Wall Street is wary 0f HP’s ongoing, extended layoffs. And analysts aren’t sure if this great quarter, driven by PC sales, isn’t a one-hit wonder.
To recap: HP bested analysts sales expectations by $US570 million, fuelled by 12% growth in HP’s PC business. It reported $US27.6 billion in revenue, up 1% over the year-ago quarter. Analysts were expecting $US27.01 billion in revenue, down by just under 1%.
“For the first time in three years, HP delivered year-over year, top-line revenue growth,” CEO Meg Whitman said on the quarterly conference call.
The company also matched the street’s non-GAAP EPS estimate of $US0.89, which excludes items that are supposed to be unusual such as layoffs and acquisitions. HP had guided a range of $US0.86 to $US0.90 per share.
Things get murkier when adding in those costs. With them, HP posted a GAAP profit per share of $US0.52 down 27% from the prior year, and far short of its guidance of $US0.59 to $US0.63.
Given that HP killed it in the revenue department, analysts wonder why the EPS wasn’t higher.
“This was another great quarter of cash flow but we’re not seeing the EPS upside that people are hoping for given higher revenue and greater restructuring savings,” Morgan Stanley’s Katy Huberty commented on the quarterly conference call.
The fact is, HP spent $US649 million in the quarter on its layoff. That compares to $US252 million spent last quarter and $US81 million in the year-ago quarter. Of all the costs bundled into its non-GAAP EPS, the costs of the layoffs was the biggest, by far.
Most of the time, a layoff is a rare enough situation for a company to exclude it when reporting non-GAAP profits.
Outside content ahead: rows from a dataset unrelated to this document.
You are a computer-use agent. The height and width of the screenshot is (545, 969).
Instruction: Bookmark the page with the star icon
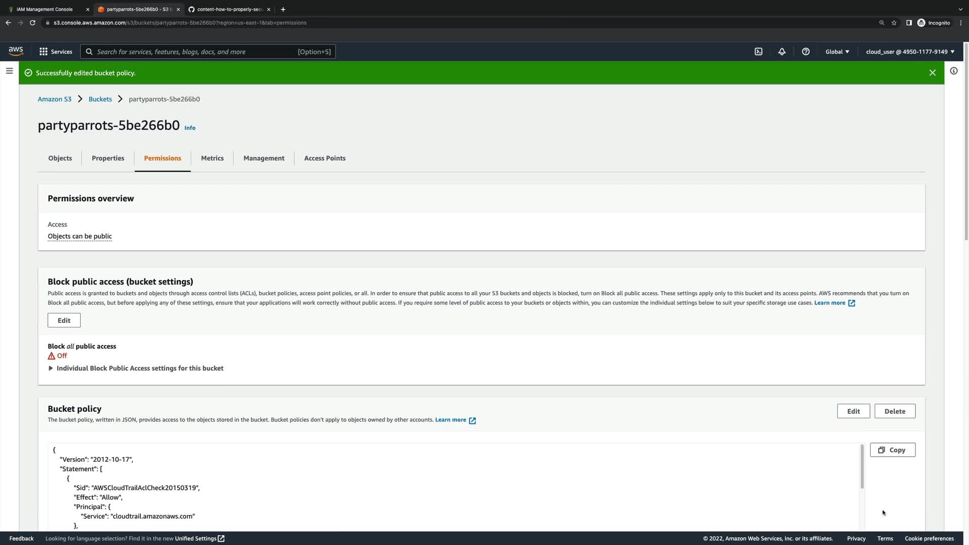coord(894,23)
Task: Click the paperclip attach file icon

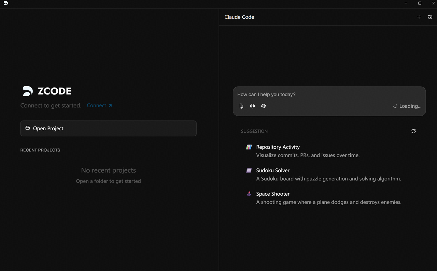Action: pos(241,106)
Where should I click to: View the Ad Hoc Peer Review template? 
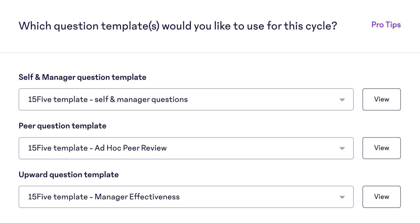381,148
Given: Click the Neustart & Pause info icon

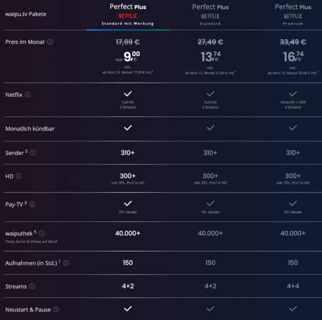Looking at the screenshot, I should pyautogui.click(x=56, y=309).
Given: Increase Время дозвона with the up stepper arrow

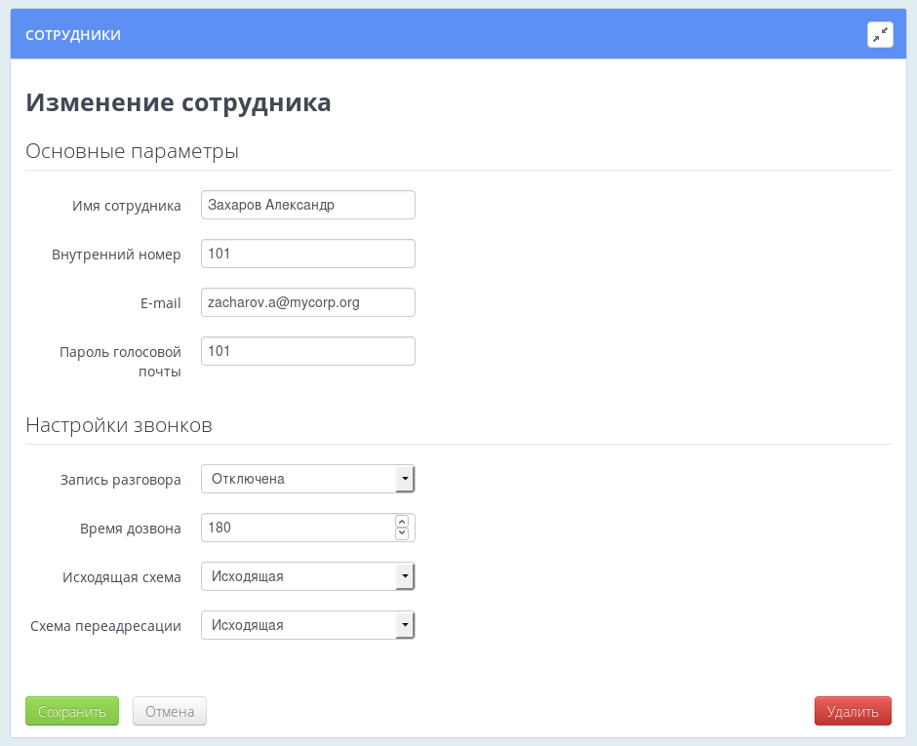Looking at the screenshot, I should click(402, 522).
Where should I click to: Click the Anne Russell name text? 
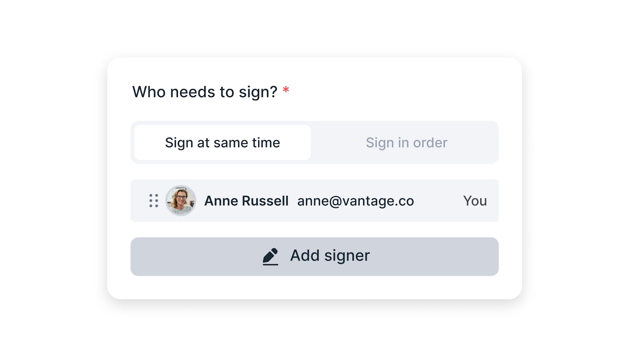246,201
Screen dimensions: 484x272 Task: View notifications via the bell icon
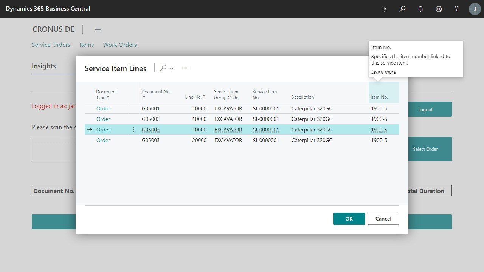click(420, 9)
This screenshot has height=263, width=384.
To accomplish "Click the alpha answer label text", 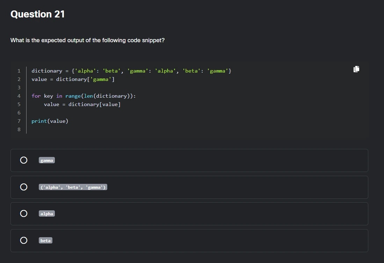I will click(47, 214).
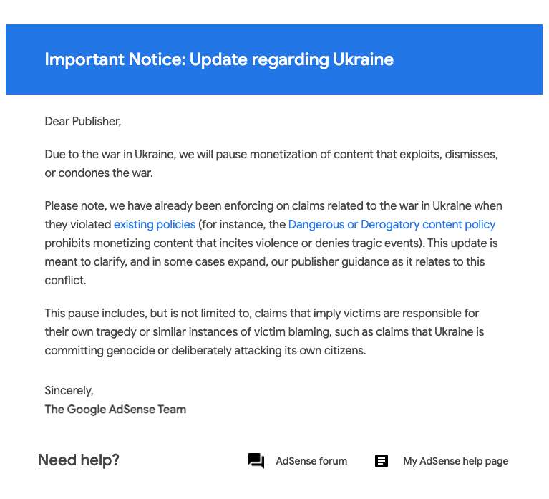Click the word 'Ukraine' in the banner title
The width and height of the screenshot is (549, 499).
coord(363,59)
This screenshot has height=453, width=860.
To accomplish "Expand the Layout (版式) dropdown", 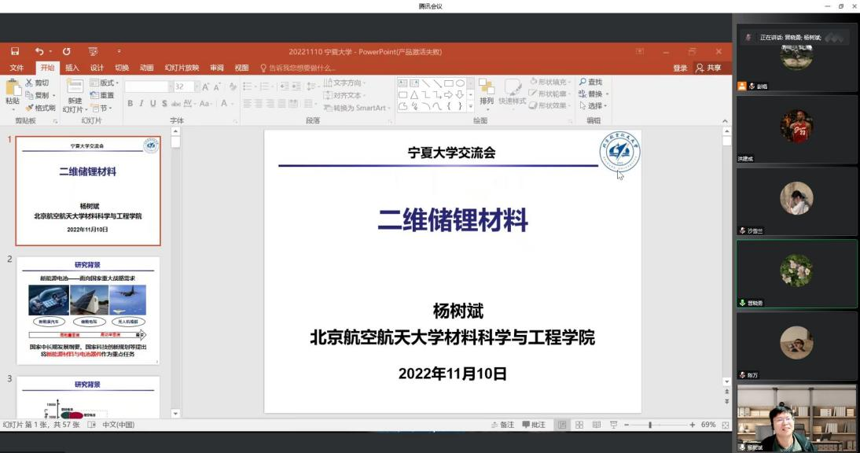I will coord(103,83).
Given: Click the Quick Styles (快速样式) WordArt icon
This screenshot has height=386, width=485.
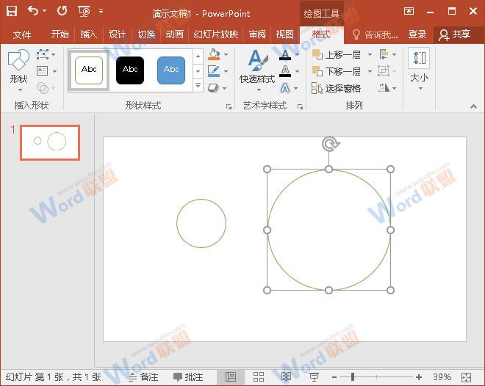Looking at the screenshot, I should point(256,66).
Non-GAAP profits are suppose to show you how the company is doing without the influence of some unusual event.
But people are noticing that HP’s layoff seems to be perpetual. The current one launched in 2012 and was supposed to be finished by the end of HP’s fiscal 2014 and cover 27,000 employees. Then HP expanded it to 29,000, then to 34,000, and then, in May, to 45,000 – 50,000, spilling into 2015. After that, who knows?
HP has been in a near-constant state of restructuring for years before that. Since 2008 when it bought EDS for $US13.9 billion (then-CEO Mark Hurd’s signature deal), HP has spent more than $US8 billion on restructuring charges.
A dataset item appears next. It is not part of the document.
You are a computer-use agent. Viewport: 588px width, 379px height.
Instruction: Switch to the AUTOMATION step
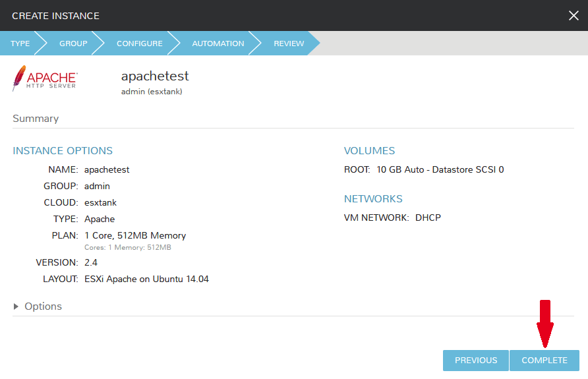click(218, 44)
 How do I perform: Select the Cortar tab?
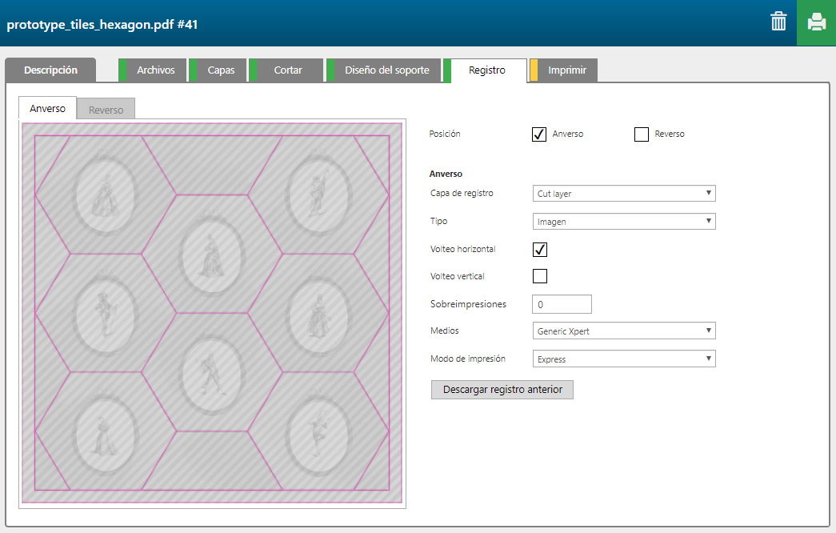click(288, 70)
In the current round, HP has trimmed 36,000 people from the company, CFO Cathie Lesjak said on Wednesday. It will trim another 5,000 next quarter, she says, and the remaining 4,000-9,000 employees in fiscal 2015.
And the company is still enormous, with over 325,000 employees worldwide.
In the meantime, Wall Street also isn’t yet banking on vibrant PCs business. HP’s Whitman is hoping the company can keep its PC segment growing by stealing away market share but she also noted that much of these sales came from businesses forced to upgrade their XP machines to newer Windows 7 or Windows 8. That rush for new PCs probably won’t continue.
Toni Sacconaghi, an analyst at Sanford C. Bernstein commented, “PCs grew at 12% but the rest of the company grew at minus 3% … given that 12% may not be sustainable, is it really realistic to think that revenue growth can remain stable over the next year or two?”
There is a silver lining. HP’s stock has gained back nearly all the value it lost during its most-troubled years. When Whitman took office in 2011, the stock was trading in the low $US20s. Now it’s at over $US35.